◆ What the task requires: Write the next part of the text below on certification tests and developer team skills, picking up after its last line.

This is one reason I do not like certification tests. They ask questions like Which stages require a sort before the stage?
a. Merge
b. Join
c. Remove dupes
d. Change data capture
e. all of above
f. a,b and c

Who cares. You can look this stuff up. You need to decide what is important to you on your team.

a. DataStage knowledge and skills
b. Oracle skills
c. Data warehouse skills
d. etc.

What is a question that separates knowledge from skills? What are the skills that make a developer a good team member?

Skills:
1. Problem solving
2. Applying theory. (What is a star schema? How would you load it? Dimensions load before facts? Why?)
3. Does this person cause strife? Are they critical? Do they blame others?
4. Does this person mentor? Only if they are forced to?
5. Define team player.
6. Do they have skills we are lacking? (we need an Oracle expert)
7. Can they learn the skills we have and teach the skills they have?
8. What makes a person difficult?

◆ Supplied material:
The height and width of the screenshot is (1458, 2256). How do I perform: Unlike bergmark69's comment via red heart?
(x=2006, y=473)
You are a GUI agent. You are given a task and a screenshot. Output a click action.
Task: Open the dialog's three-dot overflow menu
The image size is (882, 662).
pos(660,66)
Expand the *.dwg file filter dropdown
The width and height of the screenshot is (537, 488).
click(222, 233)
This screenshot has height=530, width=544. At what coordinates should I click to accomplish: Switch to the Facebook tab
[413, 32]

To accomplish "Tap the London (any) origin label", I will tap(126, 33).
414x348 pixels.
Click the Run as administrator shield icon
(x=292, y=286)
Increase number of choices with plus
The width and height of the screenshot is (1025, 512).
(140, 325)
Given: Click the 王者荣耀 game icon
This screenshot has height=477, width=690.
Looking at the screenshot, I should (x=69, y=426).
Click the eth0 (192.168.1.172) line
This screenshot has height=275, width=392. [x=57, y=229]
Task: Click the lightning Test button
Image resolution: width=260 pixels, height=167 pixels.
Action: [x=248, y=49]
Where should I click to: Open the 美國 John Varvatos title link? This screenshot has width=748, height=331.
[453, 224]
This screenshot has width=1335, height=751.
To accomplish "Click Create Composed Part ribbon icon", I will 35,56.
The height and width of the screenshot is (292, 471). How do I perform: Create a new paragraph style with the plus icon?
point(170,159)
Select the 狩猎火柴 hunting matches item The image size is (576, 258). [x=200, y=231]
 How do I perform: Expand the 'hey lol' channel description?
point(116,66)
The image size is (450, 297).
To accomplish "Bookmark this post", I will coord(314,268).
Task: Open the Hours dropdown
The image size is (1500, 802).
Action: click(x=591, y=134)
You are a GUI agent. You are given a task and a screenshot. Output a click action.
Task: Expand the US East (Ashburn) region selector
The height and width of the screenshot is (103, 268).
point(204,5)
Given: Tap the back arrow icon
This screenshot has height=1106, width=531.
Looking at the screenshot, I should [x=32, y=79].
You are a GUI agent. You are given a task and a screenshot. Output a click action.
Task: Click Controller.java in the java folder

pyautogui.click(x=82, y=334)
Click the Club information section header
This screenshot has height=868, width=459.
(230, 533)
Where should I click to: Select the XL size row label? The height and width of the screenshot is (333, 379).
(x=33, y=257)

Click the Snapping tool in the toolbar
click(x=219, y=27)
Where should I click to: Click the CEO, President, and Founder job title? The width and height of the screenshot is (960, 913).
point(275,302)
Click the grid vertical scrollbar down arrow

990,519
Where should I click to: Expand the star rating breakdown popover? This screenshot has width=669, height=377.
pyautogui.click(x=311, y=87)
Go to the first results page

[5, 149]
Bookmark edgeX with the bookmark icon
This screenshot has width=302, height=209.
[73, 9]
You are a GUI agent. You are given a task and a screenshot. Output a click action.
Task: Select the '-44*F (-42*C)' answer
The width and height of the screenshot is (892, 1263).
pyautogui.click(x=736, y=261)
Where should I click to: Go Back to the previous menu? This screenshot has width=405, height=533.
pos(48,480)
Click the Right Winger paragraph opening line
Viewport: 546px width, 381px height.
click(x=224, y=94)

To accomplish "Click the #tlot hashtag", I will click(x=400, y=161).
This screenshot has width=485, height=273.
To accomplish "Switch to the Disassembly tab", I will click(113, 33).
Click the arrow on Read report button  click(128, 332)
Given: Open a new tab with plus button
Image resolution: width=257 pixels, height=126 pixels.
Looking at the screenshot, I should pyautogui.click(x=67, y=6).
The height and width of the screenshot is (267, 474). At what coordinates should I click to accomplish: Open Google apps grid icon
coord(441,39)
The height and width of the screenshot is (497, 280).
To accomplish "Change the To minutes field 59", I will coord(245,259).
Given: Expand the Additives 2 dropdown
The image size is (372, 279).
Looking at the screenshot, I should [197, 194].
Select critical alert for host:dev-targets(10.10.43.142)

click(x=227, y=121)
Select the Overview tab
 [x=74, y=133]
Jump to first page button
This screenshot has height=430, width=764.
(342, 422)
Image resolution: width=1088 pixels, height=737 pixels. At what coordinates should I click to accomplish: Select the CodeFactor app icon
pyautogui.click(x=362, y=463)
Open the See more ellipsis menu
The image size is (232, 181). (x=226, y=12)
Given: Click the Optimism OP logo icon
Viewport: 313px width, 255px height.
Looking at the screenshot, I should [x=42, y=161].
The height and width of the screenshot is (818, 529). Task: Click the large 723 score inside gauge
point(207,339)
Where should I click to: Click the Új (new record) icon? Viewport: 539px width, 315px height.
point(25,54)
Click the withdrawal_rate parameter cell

◆ Answer for this exercise:
9. Confidence versus arrogance

Wisdom is the proper application of knowledge to solve a problem. This comes not only from experience but from listening. Is this person listening to me or answering questions before I finish asking the question. Remember the more they want this job the more nervous they may be which means they might not wait long enough. Interview process is like a date, both people want to impress the other. They may not act this way normally after they get the job. Ask them to give examples of each skill that is important to you.

Other conditions may be important like work from home requires less mentoring and more self motivation. What things on your project stress you out. Make sure they can handle that stress. If you are asking about skills like mentoring and nobody on this team can mentor or does mentor then you just hired someone that might get frustrated. Otherwise you need to state that up front. We need better documentation because the current team does not document well. We need examples of good documentation so the rest of us can emulate it.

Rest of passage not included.